Entries supplied:
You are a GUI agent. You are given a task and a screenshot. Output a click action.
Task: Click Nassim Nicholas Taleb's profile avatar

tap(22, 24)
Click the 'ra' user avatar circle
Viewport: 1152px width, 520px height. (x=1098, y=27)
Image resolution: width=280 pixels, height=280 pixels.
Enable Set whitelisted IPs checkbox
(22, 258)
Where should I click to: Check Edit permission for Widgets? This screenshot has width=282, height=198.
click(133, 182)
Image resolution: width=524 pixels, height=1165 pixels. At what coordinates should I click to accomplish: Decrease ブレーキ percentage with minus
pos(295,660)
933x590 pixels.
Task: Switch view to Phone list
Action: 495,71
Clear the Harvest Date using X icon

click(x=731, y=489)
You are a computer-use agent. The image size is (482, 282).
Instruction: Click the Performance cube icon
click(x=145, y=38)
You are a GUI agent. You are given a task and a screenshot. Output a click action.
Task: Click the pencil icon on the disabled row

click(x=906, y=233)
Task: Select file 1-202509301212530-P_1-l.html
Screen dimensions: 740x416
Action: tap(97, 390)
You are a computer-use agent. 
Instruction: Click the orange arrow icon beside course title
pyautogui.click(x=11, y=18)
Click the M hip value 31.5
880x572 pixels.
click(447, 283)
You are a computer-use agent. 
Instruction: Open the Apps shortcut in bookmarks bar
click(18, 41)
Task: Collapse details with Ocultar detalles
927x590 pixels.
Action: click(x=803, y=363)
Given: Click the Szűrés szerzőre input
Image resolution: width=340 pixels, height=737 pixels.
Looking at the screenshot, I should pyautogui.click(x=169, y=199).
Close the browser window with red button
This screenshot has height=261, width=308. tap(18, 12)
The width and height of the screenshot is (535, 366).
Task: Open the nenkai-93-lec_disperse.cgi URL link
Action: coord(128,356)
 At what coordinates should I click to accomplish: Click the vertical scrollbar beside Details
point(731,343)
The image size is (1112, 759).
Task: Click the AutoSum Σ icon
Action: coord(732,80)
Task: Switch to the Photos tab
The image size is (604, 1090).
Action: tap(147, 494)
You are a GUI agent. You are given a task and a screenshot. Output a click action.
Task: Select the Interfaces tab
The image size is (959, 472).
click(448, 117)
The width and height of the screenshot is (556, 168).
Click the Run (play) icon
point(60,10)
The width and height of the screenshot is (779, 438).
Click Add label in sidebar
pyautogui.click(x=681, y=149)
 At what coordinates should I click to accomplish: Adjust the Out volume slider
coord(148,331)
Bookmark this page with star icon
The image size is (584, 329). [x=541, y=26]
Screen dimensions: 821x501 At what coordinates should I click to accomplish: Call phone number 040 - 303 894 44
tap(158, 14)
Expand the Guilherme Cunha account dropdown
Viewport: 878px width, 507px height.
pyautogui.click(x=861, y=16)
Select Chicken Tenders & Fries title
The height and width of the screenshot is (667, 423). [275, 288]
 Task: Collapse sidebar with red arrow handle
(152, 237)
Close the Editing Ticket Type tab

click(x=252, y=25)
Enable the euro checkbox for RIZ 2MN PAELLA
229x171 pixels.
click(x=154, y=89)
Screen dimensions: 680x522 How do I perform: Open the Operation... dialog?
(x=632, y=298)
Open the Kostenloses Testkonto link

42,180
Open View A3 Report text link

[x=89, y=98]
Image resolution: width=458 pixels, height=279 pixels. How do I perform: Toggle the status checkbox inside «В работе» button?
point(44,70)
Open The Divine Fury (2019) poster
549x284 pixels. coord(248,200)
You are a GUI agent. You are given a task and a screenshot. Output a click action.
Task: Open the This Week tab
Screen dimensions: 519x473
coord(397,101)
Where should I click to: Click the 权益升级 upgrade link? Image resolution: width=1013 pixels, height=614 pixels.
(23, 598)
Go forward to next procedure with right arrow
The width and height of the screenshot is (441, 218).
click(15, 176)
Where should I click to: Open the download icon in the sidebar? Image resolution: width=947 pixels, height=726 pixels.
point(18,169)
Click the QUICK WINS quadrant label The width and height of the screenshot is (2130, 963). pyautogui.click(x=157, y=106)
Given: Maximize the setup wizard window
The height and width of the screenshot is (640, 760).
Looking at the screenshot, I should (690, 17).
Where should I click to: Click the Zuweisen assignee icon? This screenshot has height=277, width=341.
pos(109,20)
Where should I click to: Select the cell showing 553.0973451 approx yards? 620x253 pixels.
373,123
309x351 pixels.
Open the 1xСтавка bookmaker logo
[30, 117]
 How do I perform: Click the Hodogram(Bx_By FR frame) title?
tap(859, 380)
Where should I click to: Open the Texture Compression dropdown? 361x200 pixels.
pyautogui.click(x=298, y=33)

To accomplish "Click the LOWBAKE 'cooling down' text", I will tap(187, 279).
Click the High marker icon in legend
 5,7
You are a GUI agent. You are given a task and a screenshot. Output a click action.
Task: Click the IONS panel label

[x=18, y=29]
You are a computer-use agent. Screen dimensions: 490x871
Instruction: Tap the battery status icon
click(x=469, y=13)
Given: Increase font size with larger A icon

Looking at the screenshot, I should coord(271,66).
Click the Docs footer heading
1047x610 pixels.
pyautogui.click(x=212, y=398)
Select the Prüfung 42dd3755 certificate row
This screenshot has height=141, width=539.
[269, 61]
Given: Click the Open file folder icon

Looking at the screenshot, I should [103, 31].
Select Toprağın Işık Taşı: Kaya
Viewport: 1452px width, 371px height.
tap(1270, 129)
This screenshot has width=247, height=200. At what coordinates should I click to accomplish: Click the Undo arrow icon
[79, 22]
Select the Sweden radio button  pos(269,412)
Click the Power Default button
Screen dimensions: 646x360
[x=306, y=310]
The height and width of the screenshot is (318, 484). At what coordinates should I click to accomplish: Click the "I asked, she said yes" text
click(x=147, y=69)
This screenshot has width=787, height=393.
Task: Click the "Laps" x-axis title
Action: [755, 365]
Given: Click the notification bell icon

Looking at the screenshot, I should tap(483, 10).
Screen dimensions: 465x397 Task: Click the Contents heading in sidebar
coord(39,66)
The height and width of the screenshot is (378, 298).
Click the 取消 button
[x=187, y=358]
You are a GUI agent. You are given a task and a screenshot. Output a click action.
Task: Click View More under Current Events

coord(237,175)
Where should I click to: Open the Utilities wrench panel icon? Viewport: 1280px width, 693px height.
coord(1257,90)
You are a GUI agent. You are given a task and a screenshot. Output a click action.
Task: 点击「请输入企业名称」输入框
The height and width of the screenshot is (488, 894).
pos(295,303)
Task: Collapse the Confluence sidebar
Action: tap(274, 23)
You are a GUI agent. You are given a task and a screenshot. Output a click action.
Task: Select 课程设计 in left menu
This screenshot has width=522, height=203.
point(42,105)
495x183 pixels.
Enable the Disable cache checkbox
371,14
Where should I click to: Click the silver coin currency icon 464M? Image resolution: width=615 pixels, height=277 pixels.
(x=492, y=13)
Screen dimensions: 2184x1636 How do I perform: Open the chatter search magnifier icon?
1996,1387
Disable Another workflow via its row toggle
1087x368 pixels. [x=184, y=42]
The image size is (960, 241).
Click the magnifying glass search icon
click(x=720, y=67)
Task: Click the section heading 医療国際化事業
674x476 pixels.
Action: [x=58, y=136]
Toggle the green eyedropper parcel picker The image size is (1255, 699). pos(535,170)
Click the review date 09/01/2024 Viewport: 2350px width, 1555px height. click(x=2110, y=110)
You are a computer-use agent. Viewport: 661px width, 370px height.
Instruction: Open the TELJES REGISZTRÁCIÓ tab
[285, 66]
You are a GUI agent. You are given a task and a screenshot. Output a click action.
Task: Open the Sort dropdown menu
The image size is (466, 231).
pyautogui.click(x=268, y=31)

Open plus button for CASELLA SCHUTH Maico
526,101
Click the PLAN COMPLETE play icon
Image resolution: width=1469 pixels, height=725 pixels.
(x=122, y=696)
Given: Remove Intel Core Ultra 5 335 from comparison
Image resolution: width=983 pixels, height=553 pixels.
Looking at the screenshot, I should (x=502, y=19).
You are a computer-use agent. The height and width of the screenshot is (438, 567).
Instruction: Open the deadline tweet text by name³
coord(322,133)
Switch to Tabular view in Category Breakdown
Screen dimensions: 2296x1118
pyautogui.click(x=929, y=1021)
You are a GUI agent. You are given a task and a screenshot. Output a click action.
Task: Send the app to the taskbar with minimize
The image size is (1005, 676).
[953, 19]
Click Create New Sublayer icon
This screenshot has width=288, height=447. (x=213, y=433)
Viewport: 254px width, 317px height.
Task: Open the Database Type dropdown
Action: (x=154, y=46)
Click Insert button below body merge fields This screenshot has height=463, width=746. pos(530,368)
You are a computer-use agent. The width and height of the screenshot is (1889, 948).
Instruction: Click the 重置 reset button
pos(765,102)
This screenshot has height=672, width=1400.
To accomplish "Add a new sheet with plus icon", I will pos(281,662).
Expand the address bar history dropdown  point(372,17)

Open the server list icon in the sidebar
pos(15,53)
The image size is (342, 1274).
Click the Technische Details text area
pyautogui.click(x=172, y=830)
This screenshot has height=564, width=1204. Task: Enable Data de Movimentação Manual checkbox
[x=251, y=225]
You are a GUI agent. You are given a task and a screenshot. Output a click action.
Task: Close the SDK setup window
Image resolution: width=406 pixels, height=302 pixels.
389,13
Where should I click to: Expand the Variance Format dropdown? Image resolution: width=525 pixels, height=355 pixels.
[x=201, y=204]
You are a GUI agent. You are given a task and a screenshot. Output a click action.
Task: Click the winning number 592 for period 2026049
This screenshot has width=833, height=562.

Problem statement:
Which lines in the listing above hold the word "menu"? Show each of them.

Written solution:
Task: Select 课程设计 in left menu
Task: Open the Sort dropdown menu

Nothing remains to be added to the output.